In 1793 he gained the chancellor's prize for the English essay, and in 1794 was admitted student of Lincoln's Inn. He was called to the bar in Easter term 1799 at Lincoln's Inn, and joined the Oxford circuit. In 1801 he became a commissioner of bankrupts, and in 1806 succeeded Charles Abbot (afterwards Lord Colchester) as Recorder of Oxford. He was created King's Counsel in 1821, and was elected a bencher of Lincoln's inn in 1822.
On 12 November 1830, he was appointed a justice of the King's Bench, and was knighted five days later. Taunton soon in his career acquired the reputation of a black-letter lawyer; as an advocate he was a somewhat dull and slow speaker who, however, ‘made the monotony of his voice impressive and used his sluggishness as a power’; as a judge he was appointed too late in life to leave much mark. He died somewhat suddenly in his house in Russell Square 11 January 1835.

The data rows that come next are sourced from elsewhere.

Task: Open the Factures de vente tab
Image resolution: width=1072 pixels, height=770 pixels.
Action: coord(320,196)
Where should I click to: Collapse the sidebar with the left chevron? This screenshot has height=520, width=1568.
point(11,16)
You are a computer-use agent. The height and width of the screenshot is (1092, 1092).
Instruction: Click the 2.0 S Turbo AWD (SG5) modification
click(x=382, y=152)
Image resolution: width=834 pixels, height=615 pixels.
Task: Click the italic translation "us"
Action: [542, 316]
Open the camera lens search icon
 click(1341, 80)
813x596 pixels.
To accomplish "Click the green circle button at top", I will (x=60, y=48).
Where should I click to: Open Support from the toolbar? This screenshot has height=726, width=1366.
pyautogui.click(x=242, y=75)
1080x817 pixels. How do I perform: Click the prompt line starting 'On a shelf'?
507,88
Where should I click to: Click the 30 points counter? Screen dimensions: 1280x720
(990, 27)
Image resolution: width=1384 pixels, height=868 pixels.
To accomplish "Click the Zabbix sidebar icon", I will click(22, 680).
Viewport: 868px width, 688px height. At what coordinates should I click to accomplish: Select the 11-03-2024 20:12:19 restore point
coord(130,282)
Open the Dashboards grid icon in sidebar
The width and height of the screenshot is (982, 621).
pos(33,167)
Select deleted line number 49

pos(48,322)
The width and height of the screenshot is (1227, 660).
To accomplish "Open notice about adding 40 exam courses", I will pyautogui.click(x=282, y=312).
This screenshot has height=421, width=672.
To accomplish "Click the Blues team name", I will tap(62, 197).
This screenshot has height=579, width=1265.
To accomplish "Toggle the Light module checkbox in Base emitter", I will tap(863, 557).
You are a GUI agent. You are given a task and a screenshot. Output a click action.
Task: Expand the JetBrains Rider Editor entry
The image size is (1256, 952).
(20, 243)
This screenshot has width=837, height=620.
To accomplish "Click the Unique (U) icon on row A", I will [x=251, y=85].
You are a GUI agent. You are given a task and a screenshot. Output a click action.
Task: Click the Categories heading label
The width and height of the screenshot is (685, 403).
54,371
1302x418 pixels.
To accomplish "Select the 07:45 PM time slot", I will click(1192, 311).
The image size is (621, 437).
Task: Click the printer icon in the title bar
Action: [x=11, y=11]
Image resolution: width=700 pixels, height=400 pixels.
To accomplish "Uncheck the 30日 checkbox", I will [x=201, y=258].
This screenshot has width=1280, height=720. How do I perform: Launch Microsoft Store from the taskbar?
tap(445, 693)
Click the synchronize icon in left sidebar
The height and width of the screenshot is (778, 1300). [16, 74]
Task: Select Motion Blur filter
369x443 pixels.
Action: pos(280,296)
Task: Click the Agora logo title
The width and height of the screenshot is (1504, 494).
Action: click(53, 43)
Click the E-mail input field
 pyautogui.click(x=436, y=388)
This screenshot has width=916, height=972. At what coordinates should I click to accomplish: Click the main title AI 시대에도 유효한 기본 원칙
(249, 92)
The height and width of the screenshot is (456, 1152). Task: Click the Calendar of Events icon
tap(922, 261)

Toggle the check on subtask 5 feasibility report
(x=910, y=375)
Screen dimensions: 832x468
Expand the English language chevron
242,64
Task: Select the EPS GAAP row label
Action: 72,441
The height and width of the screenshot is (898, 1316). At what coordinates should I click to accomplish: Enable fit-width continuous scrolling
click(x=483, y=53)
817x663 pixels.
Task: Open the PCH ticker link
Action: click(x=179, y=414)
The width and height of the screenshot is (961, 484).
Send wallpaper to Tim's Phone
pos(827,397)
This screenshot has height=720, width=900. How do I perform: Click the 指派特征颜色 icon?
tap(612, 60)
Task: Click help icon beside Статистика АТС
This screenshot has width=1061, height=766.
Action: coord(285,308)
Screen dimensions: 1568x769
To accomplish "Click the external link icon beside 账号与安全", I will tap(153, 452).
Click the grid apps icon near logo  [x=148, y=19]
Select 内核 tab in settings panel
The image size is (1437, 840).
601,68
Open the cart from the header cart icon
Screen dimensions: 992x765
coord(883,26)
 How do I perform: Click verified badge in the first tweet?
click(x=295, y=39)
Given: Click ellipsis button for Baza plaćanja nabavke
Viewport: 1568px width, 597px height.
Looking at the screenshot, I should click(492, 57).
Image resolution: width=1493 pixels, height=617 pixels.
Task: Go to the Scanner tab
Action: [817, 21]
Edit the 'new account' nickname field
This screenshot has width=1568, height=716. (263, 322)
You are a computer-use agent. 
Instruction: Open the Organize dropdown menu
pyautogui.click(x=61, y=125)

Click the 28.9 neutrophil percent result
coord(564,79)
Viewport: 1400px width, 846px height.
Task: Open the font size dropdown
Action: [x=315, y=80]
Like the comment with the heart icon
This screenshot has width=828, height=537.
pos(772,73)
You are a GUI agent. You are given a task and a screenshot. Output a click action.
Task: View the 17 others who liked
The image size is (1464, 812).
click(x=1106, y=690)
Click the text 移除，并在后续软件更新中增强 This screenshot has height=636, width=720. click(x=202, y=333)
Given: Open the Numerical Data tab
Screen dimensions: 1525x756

Taunton married, 10 October 1814, Maria, youngest daughter of Henry William Atkinson, provost of the Company of Moneyers, by whom he left two sons and four daughters.
He wrote ‘Remarks upon the Conduct of the Respective Governments of France and Great Britain in the late Negotiation for Peace’ (1797), and assisted in preparing the edition of ‘Statutes of the Realm’ published by the Record Commission between 1810 and 1822.